In earlier research, a team from Penn Dental Medicine had found that C. albicans, a type of yeast, took advantage of an enzyme produced by S. mutans to form a particularly intractable biofilm. In a new study, the researchers have pinpointed the surface molecules on the fungus that interact with the bacterially-derived protein. Blocking that interaction impaired the ability of yeast to form a biofilm together with S. mutans on the tooth surface, pointing to a novel therapeutic strategy.
"Instead of just targeting bacteria to treat early childhood caries, we may also want to target the fungi," said Hyun (Michel) Koo, senior author on the study and a professor in the Department of Orthodontics and Divisions of Pediatric Dentistry and Community Oral Health. "Our data provide hints that you might be able to target the enzyme or cell wall of the fungi to disrupt the plaque biofilm formation."
Koo collaborated on the work with Penn Dental Medicine's Geelsu Hwang, the first author and a research assistant professor, as well as Yuan Liu, Dongyeop Kim and Yong Li. Damian J. Krysan of the University of Rochester was also a coauthor. The research appears in the journal PLoS Pathogens.

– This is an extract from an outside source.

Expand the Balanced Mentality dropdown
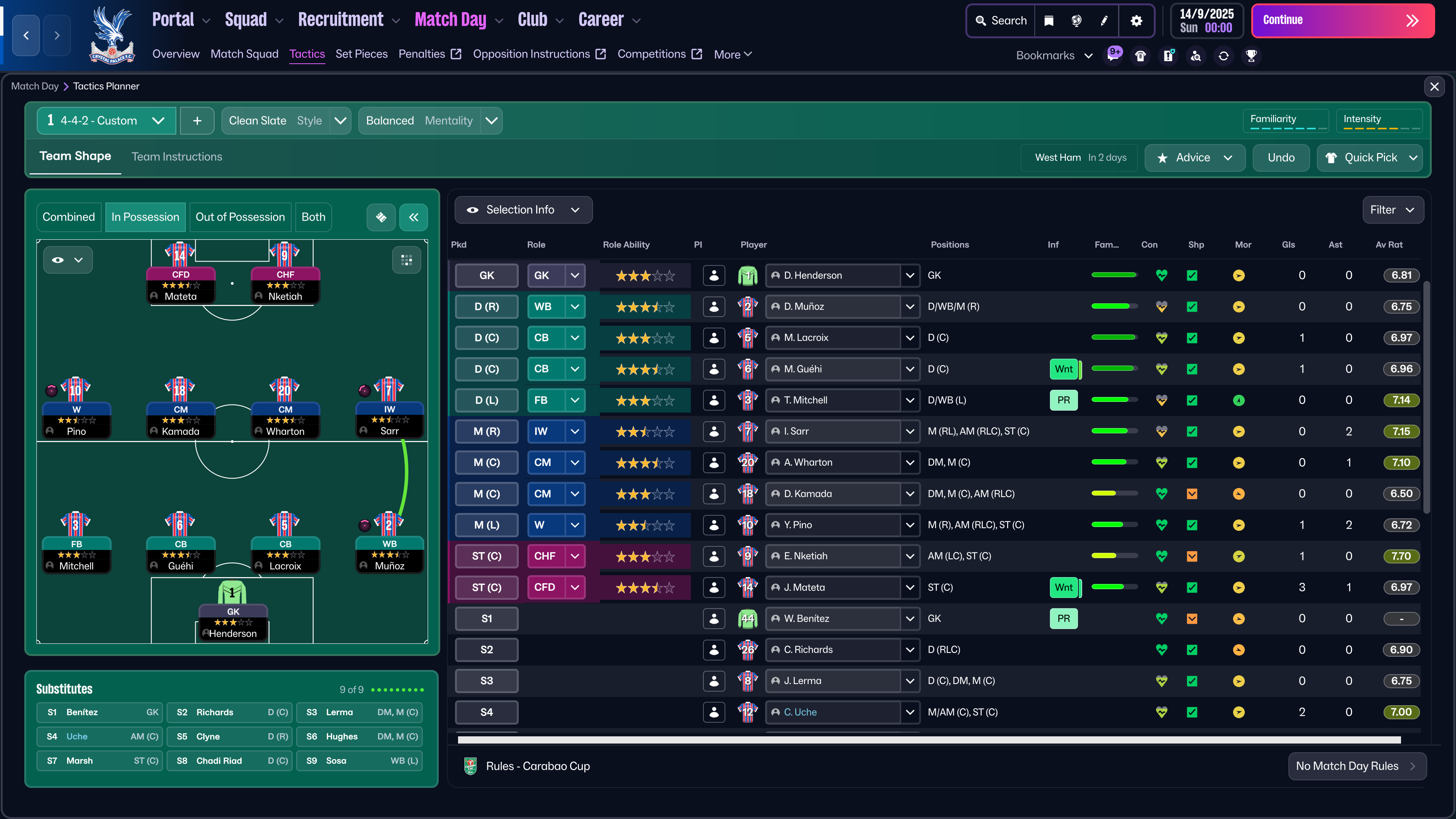The width and height of the screenshot is (1456, 819). point(492,121)
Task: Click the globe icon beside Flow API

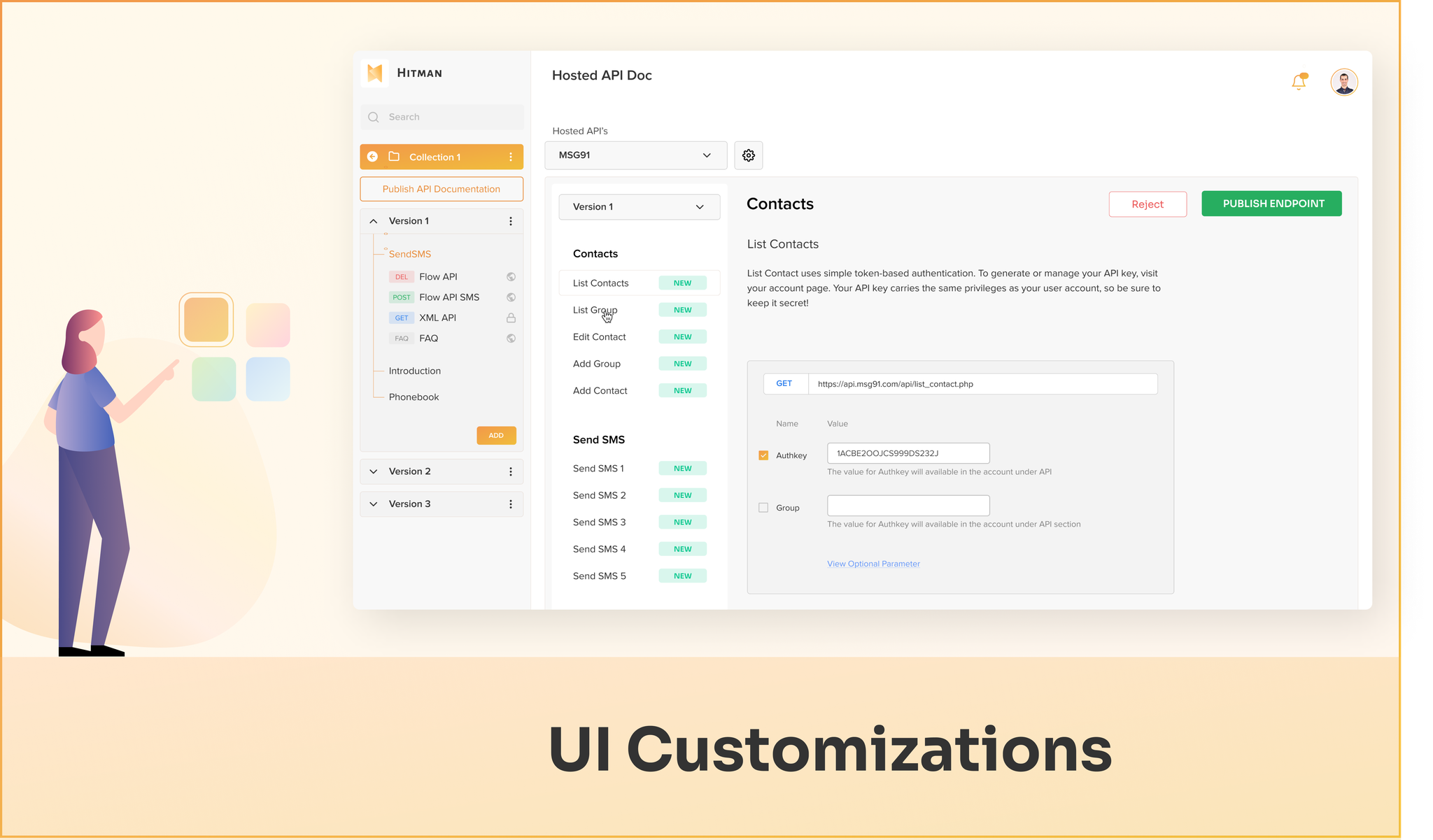Action: tap(511, 277)
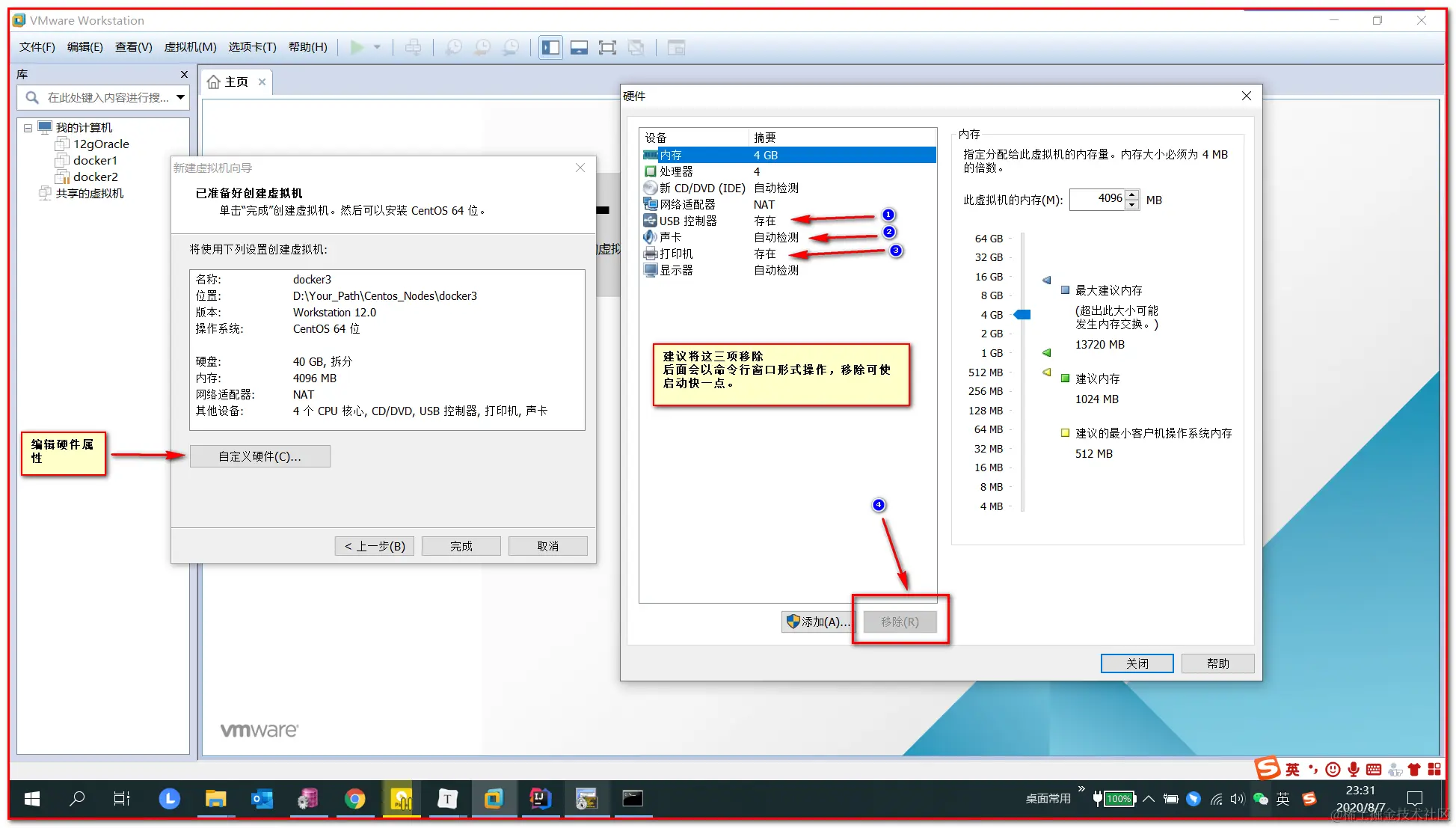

The findings point to a new direction for treatment of early childhood caries. The current standard of care, beyond the use of fluoride as a preventive approach, is to target only the bacteria with antimicrobials, or to use surgical interventions if the tooth decay has become too severe.
"This disease affects 23 percent of children in the United States and even more worldwide," said Koo. "In addition to fluoride, we desperately need an agent that can target the disease-causing biofilms and in this case not only the bacterial component but possibly also the Candida."
Koo and colleagues are now working on novel therapeutic approaches for targeted interventions, which can be potentially developed for clinical use.
The research is supported by the National Institute of Dental and Craniofacial Research grants DE025220 and DE025728.